■ **Task details**
Output exactly the line containing "[1] (1380, 27)" and each line after it through the last line of the records, and nothing else.

Listed records Block Start

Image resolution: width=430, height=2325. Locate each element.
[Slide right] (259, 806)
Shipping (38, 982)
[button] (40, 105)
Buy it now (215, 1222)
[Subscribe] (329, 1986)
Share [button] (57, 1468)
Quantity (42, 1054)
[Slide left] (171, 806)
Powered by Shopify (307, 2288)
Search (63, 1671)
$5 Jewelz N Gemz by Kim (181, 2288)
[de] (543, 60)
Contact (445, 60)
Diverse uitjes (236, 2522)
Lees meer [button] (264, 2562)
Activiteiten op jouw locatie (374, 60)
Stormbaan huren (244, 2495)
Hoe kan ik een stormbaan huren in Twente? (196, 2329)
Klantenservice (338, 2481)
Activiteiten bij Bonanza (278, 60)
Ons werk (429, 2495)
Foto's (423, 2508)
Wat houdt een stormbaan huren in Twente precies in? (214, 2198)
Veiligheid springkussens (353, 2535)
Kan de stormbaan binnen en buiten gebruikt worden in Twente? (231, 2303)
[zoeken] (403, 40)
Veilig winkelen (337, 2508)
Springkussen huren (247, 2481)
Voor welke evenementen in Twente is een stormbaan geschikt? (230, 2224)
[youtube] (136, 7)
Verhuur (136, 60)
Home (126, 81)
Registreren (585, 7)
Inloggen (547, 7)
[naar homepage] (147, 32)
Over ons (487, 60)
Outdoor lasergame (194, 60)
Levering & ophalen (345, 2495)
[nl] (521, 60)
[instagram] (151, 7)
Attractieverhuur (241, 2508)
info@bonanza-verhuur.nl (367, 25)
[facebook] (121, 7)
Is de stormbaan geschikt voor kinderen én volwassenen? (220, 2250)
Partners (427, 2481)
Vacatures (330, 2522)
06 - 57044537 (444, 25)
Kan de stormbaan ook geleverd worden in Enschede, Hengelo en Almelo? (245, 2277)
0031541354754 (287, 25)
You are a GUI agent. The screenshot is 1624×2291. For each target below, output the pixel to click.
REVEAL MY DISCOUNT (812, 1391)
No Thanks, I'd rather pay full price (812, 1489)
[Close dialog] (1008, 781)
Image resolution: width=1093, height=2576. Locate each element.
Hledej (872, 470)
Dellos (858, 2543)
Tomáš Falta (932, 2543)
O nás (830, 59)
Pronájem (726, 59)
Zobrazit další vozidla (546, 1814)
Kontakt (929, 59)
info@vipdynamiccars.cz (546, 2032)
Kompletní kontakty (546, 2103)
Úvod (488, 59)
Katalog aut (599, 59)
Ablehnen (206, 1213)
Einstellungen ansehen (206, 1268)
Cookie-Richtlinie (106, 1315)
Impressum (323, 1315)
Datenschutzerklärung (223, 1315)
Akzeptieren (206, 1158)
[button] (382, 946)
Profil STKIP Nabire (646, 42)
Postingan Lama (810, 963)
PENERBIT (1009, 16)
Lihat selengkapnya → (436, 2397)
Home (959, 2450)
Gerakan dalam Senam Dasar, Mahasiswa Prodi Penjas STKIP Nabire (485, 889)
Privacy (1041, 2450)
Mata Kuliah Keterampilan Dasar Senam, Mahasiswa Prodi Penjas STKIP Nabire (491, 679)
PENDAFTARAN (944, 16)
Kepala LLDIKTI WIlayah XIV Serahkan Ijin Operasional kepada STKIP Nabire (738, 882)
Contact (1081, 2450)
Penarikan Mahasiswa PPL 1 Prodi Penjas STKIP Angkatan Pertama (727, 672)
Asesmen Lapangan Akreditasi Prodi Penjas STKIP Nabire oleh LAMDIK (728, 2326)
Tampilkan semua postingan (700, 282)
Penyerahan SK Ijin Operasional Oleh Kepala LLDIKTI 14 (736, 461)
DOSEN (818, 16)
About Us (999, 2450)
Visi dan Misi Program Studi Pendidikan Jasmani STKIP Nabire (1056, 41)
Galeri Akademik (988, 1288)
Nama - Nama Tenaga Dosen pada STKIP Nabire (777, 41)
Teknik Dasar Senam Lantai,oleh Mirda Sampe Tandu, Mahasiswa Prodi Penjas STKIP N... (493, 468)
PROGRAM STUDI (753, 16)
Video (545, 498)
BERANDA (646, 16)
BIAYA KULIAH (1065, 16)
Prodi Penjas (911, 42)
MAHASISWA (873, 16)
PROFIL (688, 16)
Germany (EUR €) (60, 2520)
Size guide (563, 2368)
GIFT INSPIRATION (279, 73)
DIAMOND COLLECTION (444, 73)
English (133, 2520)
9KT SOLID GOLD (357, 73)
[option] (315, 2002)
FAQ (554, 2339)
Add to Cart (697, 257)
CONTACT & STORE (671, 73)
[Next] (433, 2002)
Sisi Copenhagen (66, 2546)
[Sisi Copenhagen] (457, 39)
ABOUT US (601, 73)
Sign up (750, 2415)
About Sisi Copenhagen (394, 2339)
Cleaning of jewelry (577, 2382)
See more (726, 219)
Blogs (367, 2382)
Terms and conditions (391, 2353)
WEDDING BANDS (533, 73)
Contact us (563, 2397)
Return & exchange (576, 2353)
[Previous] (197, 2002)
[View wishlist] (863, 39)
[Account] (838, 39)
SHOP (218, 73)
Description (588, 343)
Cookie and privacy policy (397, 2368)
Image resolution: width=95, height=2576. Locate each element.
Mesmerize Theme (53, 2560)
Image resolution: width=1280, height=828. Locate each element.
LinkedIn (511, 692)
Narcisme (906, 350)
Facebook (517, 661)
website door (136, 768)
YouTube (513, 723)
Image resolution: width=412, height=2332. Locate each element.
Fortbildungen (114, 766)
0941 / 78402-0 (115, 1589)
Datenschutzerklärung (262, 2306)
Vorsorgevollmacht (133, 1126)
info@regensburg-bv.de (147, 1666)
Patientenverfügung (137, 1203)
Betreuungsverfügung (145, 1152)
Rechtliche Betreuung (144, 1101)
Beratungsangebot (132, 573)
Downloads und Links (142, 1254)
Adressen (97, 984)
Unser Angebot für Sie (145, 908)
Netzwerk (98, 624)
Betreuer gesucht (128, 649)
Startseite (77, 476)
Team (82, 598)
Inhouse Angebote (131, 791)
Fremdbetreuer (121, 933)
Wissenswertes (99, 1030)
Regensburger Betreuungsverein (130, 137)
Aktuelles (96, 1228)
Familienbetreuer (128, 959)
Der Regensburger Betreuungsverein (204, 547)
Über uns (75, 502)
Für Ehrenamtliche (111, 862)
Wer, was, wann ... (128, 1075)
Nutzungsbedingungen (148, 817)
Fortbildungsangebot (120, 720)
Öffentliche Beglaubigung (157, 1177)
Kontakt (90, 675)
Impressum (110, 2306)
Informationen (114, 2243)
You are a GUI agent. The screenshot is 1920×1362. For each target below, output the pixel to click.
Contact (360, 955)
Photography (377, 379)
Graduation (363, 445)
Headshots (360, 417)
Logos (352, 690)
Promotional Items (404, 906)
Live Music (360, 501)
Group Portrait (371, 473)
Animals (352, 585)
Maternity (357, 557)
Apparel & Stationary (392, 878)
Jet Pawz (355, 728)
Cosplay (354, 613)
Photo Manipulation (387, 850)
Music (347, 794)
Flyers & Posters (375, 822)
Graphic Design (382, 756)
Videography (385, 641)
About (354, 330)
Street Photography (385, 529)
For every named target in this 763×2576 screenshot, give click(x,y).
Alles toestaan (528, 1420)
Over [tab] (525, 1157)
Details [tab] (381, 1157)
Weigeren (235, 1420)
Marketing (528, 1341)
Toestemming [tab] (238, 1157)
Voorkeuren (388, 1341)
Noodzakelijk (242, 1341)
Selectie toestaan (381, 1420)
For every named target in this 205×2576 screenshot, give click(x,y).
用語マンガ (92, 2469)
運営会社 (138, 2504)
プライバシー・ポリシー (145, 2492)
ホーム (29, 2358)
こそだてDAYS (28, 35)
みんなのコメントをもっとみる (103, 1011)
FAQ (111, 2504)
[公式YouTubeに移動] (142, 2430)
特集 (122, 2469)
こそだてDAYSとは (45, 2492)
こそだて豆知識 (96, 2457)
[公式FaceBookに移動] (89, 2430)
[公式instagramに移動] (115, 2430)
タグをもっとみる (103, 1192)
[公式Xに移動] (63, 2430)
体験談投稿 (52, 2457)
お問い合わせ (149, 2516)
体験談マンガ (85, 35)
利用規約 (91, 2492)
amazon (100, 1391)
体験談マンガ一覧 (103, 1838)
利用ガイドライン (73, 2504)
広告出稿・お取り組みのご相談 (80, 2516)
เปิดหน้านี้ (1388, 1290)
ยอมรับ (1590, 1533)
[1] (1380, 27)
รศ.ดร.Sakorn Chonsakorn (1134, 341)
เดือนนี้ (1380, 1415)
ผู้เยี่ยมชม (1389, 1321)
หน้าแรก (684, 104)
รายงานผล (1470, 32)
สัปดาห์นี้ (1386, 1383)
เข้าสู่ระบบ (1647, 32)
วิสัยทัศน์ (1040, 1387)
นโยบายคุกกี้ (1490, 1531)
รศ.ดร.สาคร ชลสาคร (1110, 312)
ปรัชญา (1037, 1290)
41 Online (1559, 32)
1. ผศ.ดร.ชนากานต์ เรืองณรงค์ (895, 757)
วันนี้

Listed records Block End

■ **The answer**
[1] (1380, 27)
รศ.ดร.Sakorn Chonsakorn (1134, 341)
เดือนนี้ (1380, 1415)
ผู้เยี่ยมชม (1389, 1321)
หน้าแรก (684, 104)
รายงานผล (1470, 32)
สัปดาห์นี้ (1386, 1383)
เข้าสู่ระบบ (1647, 32)
วิสัยทัศน์ (1040, 1387)
นโยบายคุกกี้ (1490, 1531)
รศ.ดร.สาคร ชลสาคร (1110, 312)
ปรัชญา (1037, 1290)
41 Online (1559, 32)
1. ผศ.ดร.ชนากานต์ เรืองณรงค์ (895, 757)
วันนี้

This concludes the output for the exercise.